WHAT YOU ARE ASKED TO DO: Copy out the entries below word for word, starting with the line that contains "Click the Общий" and going on through the line that contains "(x=86, y=45)".

PROVIDED RECORDS:
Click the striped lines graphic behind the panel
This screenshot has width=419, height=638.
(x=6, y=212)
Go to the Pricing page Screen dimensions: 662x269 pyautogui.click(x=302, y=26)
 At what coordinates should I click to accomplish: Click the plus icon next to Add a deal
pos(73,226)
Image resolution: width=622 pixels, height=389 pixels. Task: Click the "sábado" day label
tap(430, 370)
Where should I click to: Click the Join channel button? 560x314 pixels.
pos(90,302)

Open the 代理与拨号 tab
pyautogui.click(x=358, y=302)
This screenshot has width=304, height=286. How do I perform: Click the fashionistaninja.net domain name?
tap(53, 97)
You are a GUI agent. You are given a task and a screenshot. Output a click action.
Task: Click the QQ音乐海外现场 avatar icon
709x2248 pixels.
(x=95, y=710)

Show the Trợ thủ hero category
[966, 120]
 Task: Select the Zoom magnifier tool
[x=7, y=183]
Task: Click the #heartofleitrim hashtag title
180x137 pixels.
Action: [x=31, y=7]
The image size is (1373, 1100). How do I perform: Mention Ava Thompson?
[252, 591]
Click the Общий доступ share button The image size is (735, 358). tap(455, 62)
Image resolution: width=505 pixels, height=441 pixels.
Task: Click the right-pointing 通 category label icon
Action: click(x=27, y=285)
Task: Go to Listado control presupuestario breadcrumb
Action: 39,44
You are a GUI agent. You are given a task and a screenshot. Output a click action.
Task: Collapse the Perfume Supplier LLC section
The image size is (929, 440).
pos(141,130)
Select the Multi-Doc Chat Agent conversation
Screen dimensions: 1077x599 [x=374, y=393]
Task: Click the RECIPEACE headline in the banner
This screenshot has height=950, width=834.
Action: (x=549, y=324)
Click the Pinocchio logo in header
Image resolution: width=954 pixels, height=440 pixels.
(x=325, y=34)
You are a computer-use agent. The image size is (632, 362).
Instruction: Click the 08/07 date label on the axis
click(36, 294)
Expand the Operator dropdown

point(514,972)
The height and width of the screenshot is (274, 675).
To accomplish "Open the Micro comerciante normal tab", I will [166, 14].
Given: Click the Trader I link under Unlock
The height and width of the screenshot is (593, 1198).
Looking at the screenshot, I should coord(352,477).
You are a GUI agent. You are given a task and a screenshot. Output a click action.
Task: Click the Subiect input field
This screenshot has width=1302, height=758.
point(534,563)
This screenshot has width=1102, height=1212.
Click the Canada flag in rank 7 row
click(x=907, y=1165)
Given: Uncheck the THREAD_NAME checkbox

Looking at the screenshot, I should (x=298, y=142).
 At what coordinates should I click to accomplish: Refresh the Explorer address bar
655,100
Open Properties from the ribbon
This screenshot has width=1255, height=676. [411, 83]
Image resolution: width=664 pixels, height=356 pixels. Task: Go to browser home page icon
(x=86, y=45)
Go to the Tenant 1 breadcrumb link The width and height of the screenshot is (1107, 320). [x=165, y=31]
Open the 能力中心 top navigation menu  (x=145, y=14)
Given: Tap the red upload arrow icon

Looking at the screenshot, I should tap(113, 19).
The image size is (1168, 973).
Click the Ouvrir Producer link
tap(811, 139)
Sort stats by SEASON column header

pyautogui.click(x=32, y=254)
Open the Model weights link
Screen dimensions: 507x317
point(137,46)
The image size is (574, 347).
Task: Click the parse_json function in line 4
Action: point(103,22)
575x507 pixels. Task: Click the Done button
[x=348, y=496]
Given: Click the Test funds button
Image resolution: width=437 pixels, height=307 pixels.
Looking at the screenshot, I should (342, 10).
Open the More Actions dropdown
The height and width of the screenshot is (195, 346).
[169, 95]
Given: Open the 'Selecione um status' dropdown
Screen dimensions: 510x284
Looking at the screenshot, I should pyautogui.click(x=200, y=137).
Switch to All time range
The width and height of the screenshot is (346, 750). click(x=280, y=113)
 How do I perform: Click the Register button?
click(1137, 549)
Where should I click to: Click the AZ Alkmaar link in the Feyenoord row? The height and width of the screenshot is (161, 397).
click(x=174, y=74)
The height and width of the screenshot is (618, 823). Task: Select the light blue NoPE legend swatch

RESPONSE TO THIS TASK:
Click the Общий доступ share button The image size is (735, 358). tap(455, 62)
Image resolution: width=505 pixels, height=441 pixels.
Task: Click the right-pointing 通 category label icon
Action: click(x=27, y=285)
Task: Go to Listado control presupuestario breadcrumb
Action: 39,44
You are a GUI agent. You are given a task and a screenshot. Output a click action.
Task: Collapse the Perfume Supplier LLC section
The image size is (929, 440).
pos(141,130)
Select the Multi-Doc Chat Agent conversation
Screen dimensions: 1077x599 [x=374, y=393]
Task: Click the RECIPEACE headline in the banner
This screenshot has height=950, width=834.
Action: (x=549, y=324)
Click the Pinocchio logo in header
Image resolution: width=954 pixels, height=440 pixels.
(x=325, y=34)
You are a computer-use agent. The image size is (632, 362).
Instruction: Click the 08/07 date label on the axis
click(36, 294)
Expand the Operator dropdown

point(514,972)
The height and width of the screenshot is (274, 675).
To accomplish "Open the Micro comerciante normal tab", I will [166, 14].
Given: Click the Trader I link under Unlock
The height and width of the screenshot is (593, 1198).
Looking at the screenshot, I should coord(352,477).
You are a GUI agent. You are given a task and a screenshot. Output a click action.
Task: Click the Subiect input field
This screenshot has width=1302, height=758.
point(534,563)
This screenshot has width=1102, height=1212.
Click the Canada flag in rank 7 row
click(x=907, y=1165)
Given: Uncheck the THREAD_NAME checkbox

Looking at the screenshot, I should (x=298, y=142).
 At what coordinates should I click to accomplish: Refresh the Explorer address bar
655,100
Open Properties from the ribbon
This screenshot has width=1255, height=676. [411, 83]
Image resolution: width=664 pixels, height=356 pixels. Task: Go to browser home page icon
(x=86, y=45)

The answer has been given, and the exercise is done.